Quote the climate discussion below word for word, starting with "My point was" and going on through "that too crude.".
━━━ Document passage ━━━
30 years (not 29) is long enough to even out the short term cycles that will affect our temperature measurements (most notably, the ENSO cycle).

The age of the Earth isn't relevant at all. Imagine tossing a coin to see if it's a fair coin. How many times do you have to toss it to be fairly confident it's fair?

Now, how old is the coin?

> Earth having been around for millions of years, how statistically significant is a 29 years period in the grand scheme of things?

I'm almost left speechless by the scale of this goalpost-moving. The earth will continue to exist and won't notice any climate change. It's mostly a ball of iron and rock. We, on the other hand, have a population that is heavily reliant on the climate not changing too much, and in so many different ways.

Keep in mind that the climate doesn't just 'get warmer'. It also has more extreme weather events - like a pot simmering on a stove, add a bit more heat and it gets a bit more violent.

Well put. Some seem to think that the earth belongs to us and not the other way around.
You have a expected lifetime of ~70-80 years and I assume you've already been around for 18. Go and stand in a Sauna for a few hours and tell me how statistically significant that few hours is to you.
So I go to the sauna for a few hours right? Reach abnormal temperature for a statistically insignificant period of time wrt to my expected lifetime, then a few minutes later after I left the sauna my temperature is back within average expectations.

What was your point again?

To clarify: my point is, even only taking into account only the period during which it has been inhabited by mankind, Earth has probably reached hotter and colder averages than what we've experienced over the past half century. Mankind did fine.

"So I go to the sauna for a few hours right? Reach abnormal temperature for a statistically insignificant period of time wrt to my expected lifetime, then a few minutes later after I left the sauna my temperature is back within average expectations. What was your point again?"

My point was that you're dead.

In a Sauna for a few hours. You will die. Statistics and average lifetime are not relevant.

Just to be clear, a few hours of sauna does not kill you. It's not a pressure cooker.
Well I wasn't totally sure so I googled quite a bit and what with websites recommending 20 minutes, articles about deaths, discussions about achieving 45 minutes in a sauna, I would say that a few hours in a Sauna would kill you unless the temperature was very low by Sauna standards. I was originally going to suggest that the OP stand in an oven but thought that too crude.

Realistically I accept that this debate is not 'winnable' in any traditional sense. Even if the governments crack down on CO2, and the temperature drops back to non increasing fluctuations there will be no acceptance from some people who will always insist that it is/was a conspiracy the same as the moon landings and the UN. I suppose the only way that one side could convince the other is if the CO2 keeps increasing and the weather doesn't end up killing us all. Sorry for the digression.
━━━ Extracted material ━━━
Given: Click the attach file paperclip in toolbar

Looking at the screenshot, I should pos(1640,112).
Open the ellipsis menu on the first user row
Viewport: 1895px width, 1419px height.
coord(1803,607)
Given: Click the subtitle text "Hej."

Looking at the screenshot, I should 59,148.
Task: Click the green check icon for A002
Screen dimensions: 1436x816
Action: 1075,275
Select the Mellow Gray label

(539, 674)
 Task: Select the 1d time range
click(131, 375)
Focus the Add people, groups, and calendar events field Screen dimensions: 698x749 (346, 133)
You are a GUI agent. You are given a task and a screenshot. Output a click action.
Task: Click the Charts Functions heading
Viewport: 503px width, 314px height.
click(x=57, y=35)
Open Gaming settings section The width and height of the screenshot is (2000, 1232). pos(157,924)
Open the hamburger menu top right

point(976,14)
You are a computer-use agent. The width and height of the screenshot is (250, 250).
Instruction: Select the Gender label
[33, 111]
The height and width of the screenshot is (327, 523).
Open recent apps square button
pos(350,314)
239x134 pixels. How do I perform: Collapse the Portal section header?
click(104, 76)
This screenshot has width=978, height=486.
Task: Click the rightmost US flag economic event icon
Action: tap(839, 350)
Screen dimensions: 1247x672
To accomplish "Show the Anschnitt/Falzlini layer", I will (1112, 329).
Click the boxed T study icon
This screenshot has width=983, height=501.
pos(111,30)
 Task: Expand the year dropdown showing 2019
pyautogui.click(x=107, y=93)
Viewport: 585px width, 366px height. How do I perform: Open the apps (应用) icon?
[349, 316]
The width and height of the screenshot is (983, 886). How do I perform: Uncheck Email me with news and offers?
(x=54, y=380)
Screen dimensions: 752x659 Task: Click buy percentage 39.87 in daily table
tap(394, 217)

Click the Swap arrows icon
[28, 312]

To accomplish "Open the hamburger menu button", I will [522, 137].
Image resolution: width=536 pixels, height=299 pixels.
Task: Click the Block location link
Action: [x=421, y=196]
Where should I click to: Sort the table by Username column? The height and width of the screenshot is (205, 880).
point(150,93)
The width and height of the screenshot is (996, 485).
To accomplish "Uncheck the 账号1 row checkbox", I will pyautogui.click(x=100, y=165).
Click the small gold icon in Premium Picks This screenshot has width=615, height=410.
━━━
▸ Output:
My point was that you're dead.

In a Sauna for a few hours. You will die. Statistics and average lifetime are not relevant.

Just to be clear, a few hours of sauna does not kill you. It's not a pressure cooker.
Well I wasn't totally sure so I googled quite a bit and what with websites recommending 20 minutes, articles about deaths, discussions about achieving 45 minutes in a sauna, I would say that a few hours in a Sauna would kill you unless the temperature was very low by Sauna standards. I was originally going to suggest that the OP stand in an oven but thought that too crude.